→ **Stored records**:
┌──
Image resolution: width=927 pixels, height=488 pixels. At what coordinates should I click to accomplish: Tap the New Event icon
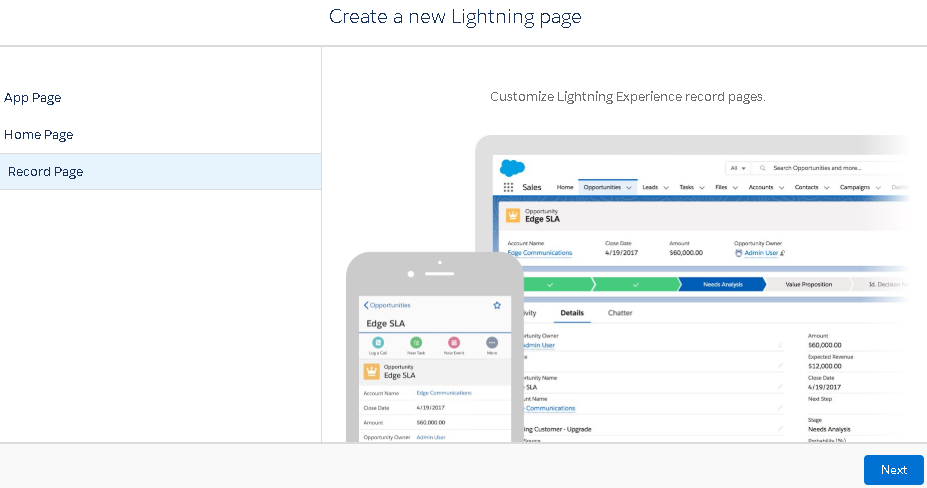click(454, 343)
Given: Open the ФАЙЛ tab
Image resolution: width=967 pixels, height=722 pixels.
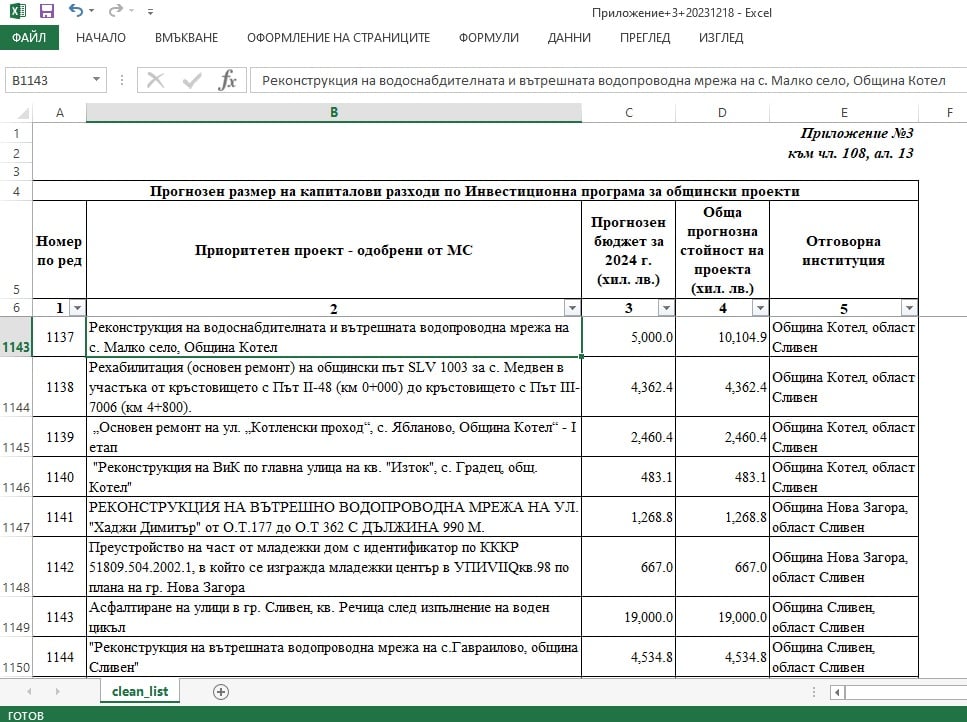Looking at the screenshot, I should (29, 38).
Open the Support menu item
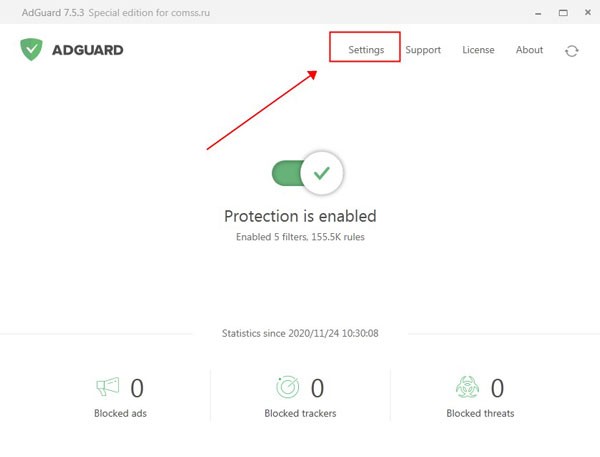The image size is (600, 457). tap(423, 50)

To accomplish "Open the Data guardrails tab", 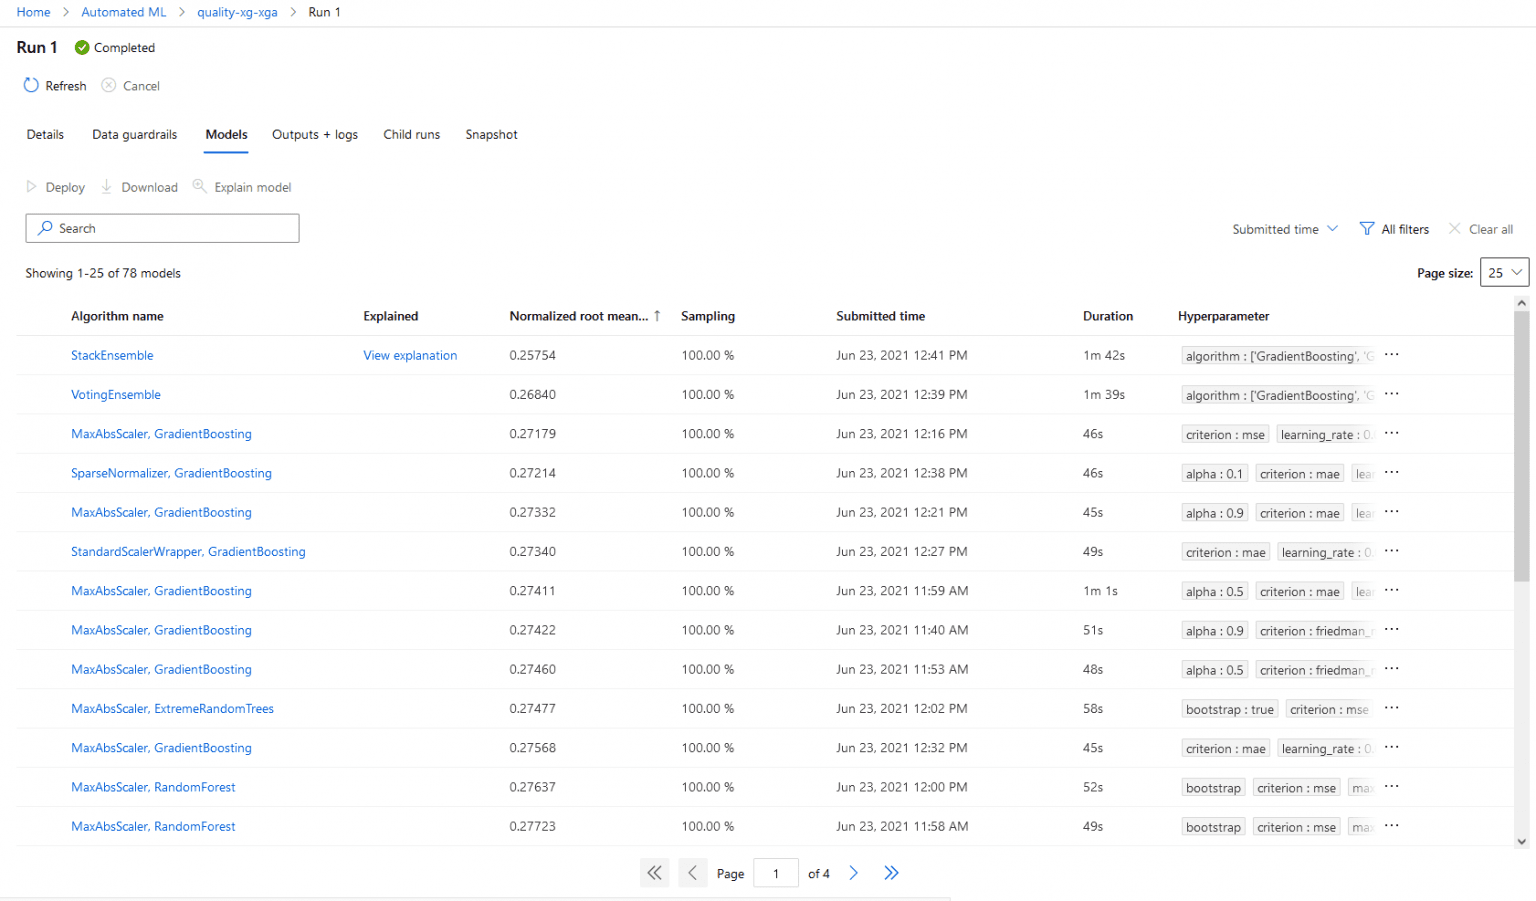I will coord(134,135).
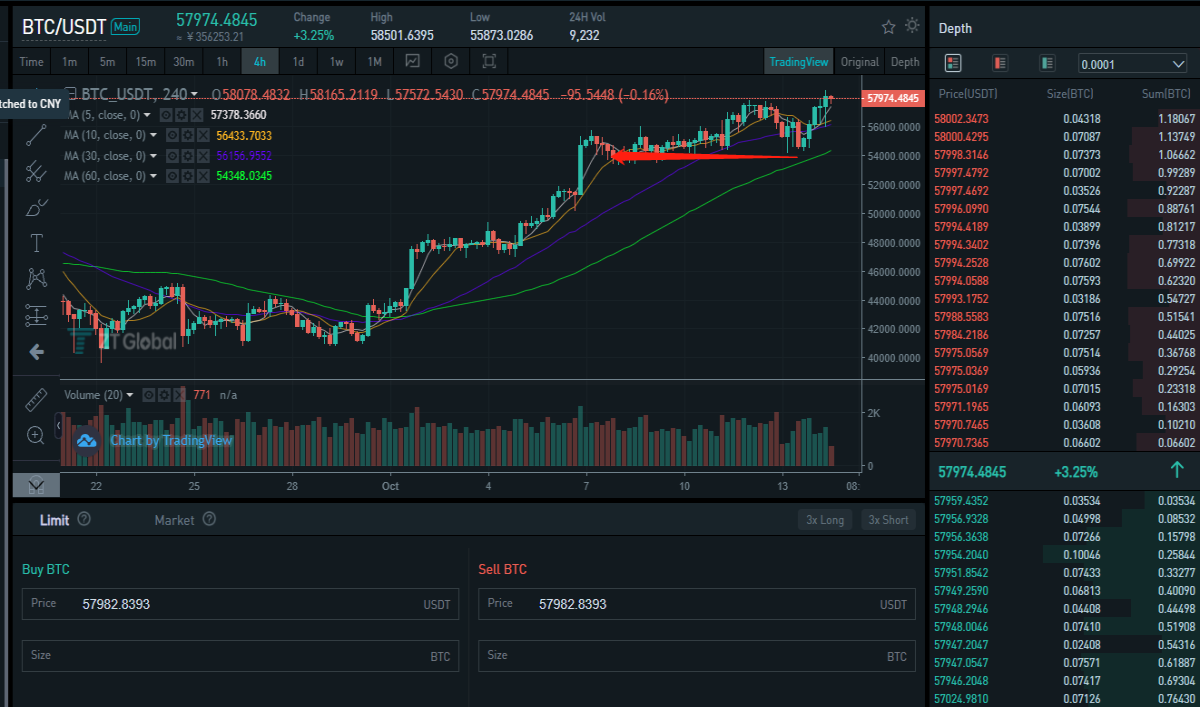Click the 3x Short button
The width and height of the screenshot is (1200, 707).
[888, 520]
└──
┌──
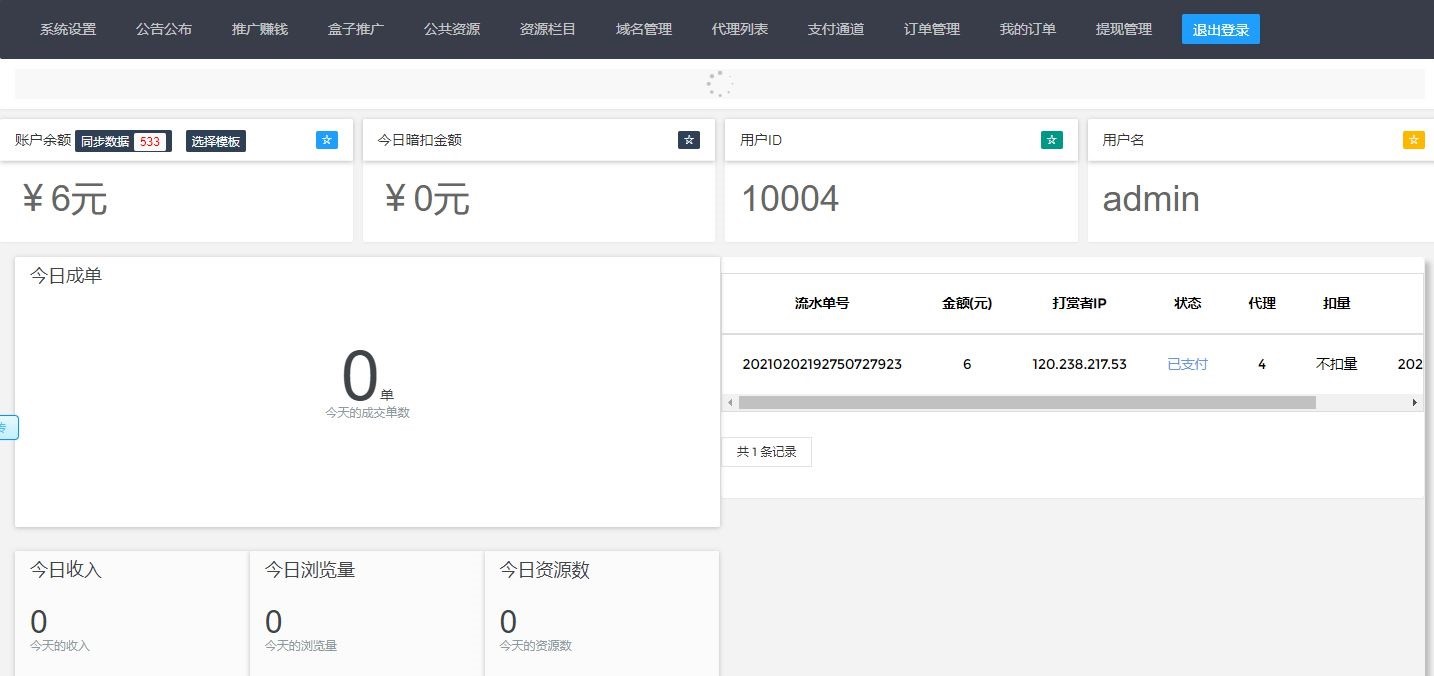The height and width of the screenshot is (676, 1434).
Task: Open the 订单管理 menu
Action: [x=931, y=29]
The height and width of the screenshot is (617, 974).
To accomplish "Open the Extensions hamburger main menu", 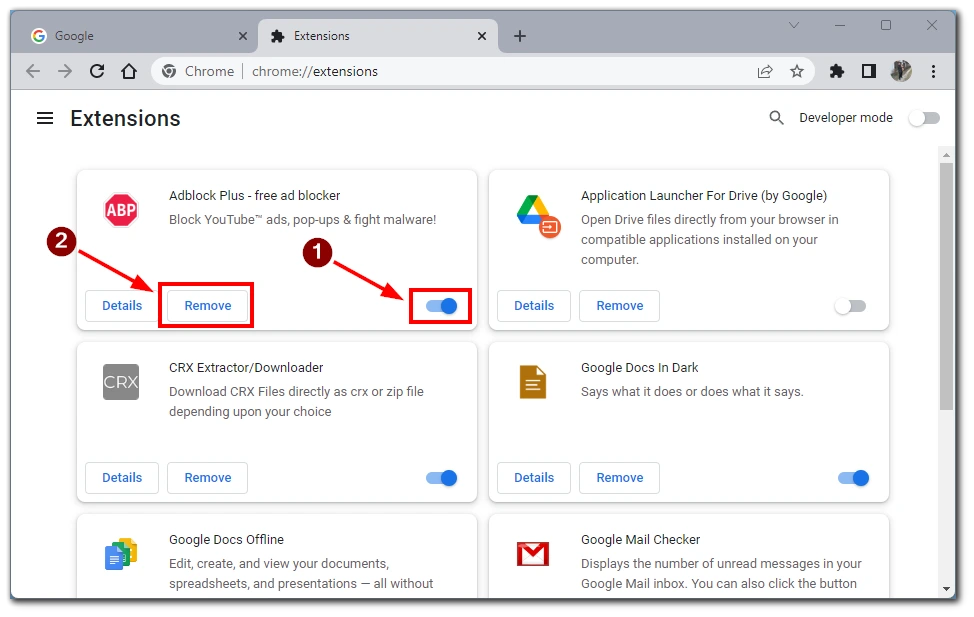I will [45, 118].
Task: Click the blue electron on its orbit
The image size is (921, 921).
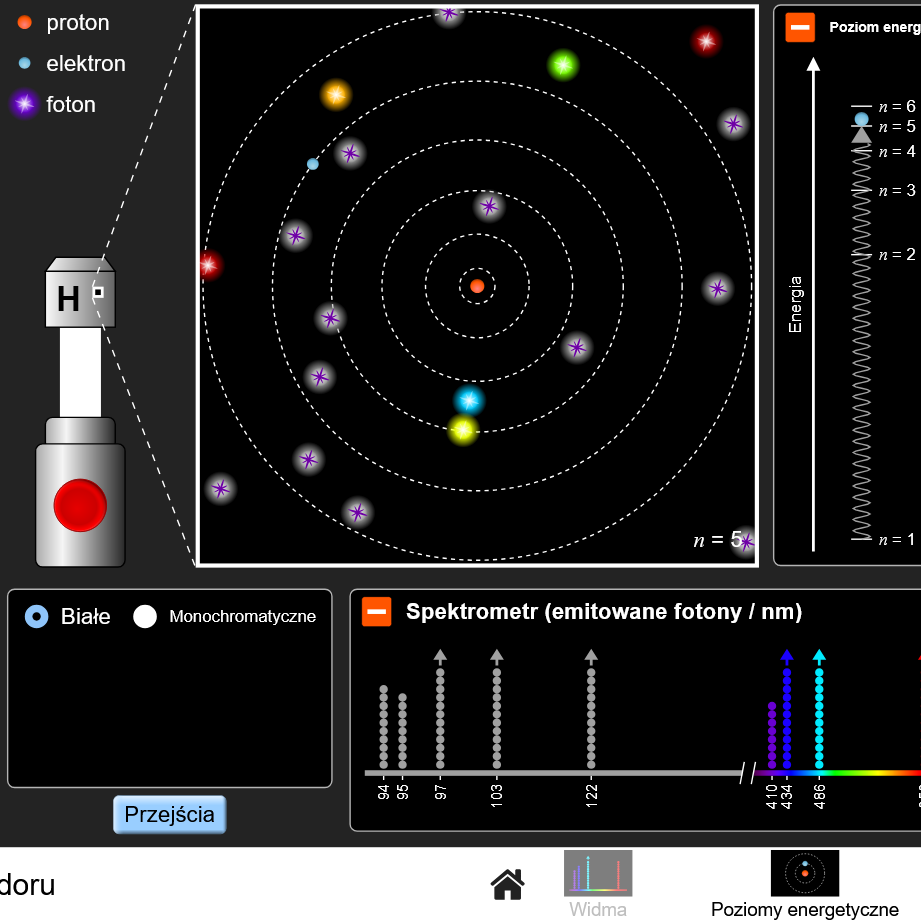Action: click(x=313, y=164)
└──
┌──
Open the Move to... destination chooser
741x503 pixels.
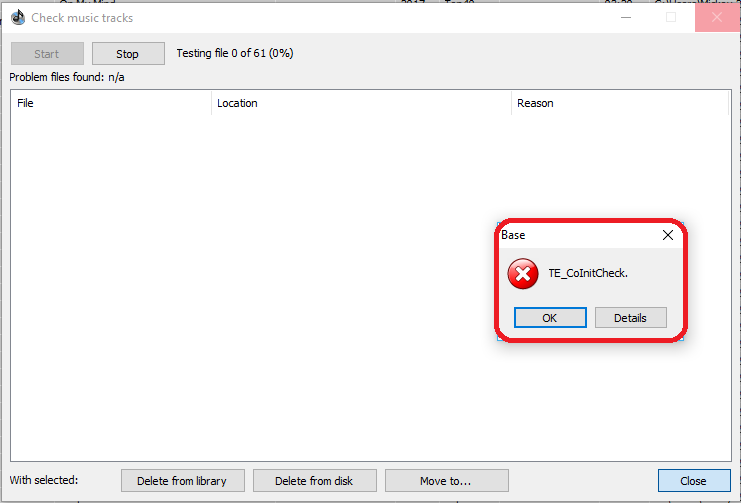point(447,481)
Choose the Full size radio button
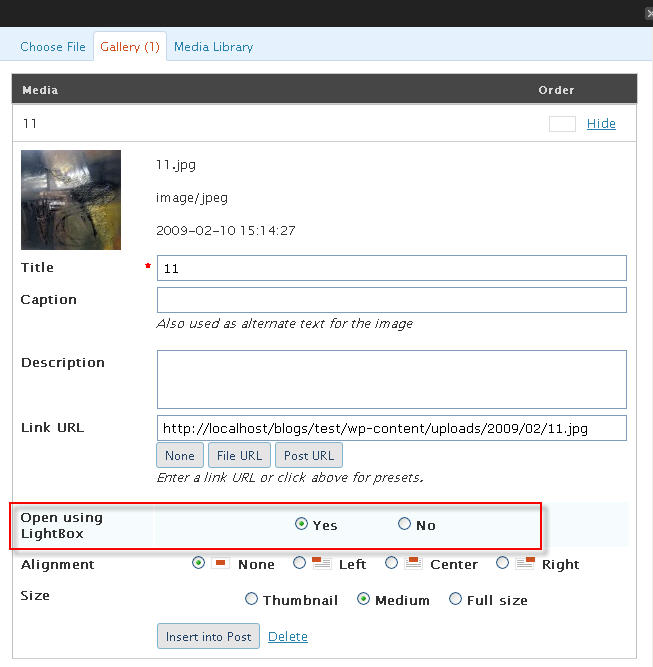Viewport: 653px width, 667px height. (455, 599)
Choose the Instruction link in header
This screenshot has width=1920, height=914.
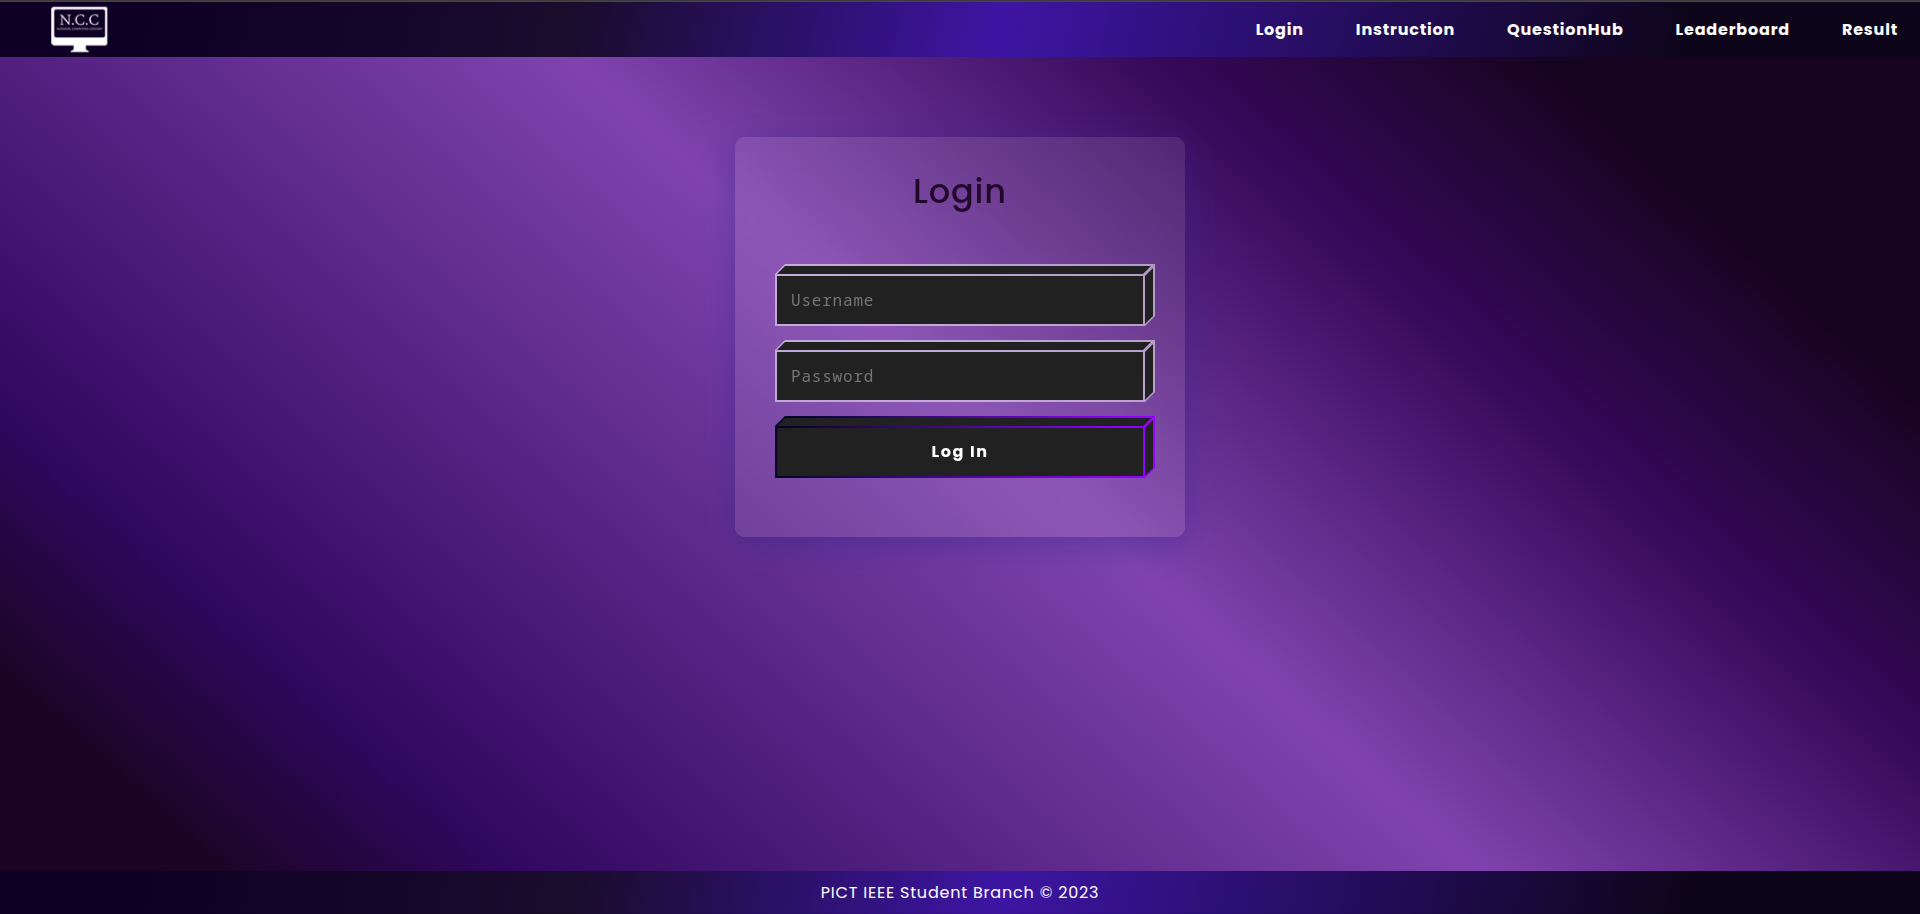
└──
→ **WHAT THE EXERCISE ASKS**:
With the pictures removed, print only the lines starting at the line that has "Choose the Full size radio button" and ending at the line that has "This screenshot has width=1920, height=914.", both ends included, exactly as they stand above.

→ **EXERCISE RESPONSE**:
Choose the Full size radio button
Viewport: 653px width, 667px height. (455, 599)
Choose the Instruction link in header
This screenshot has width=1920, height=914.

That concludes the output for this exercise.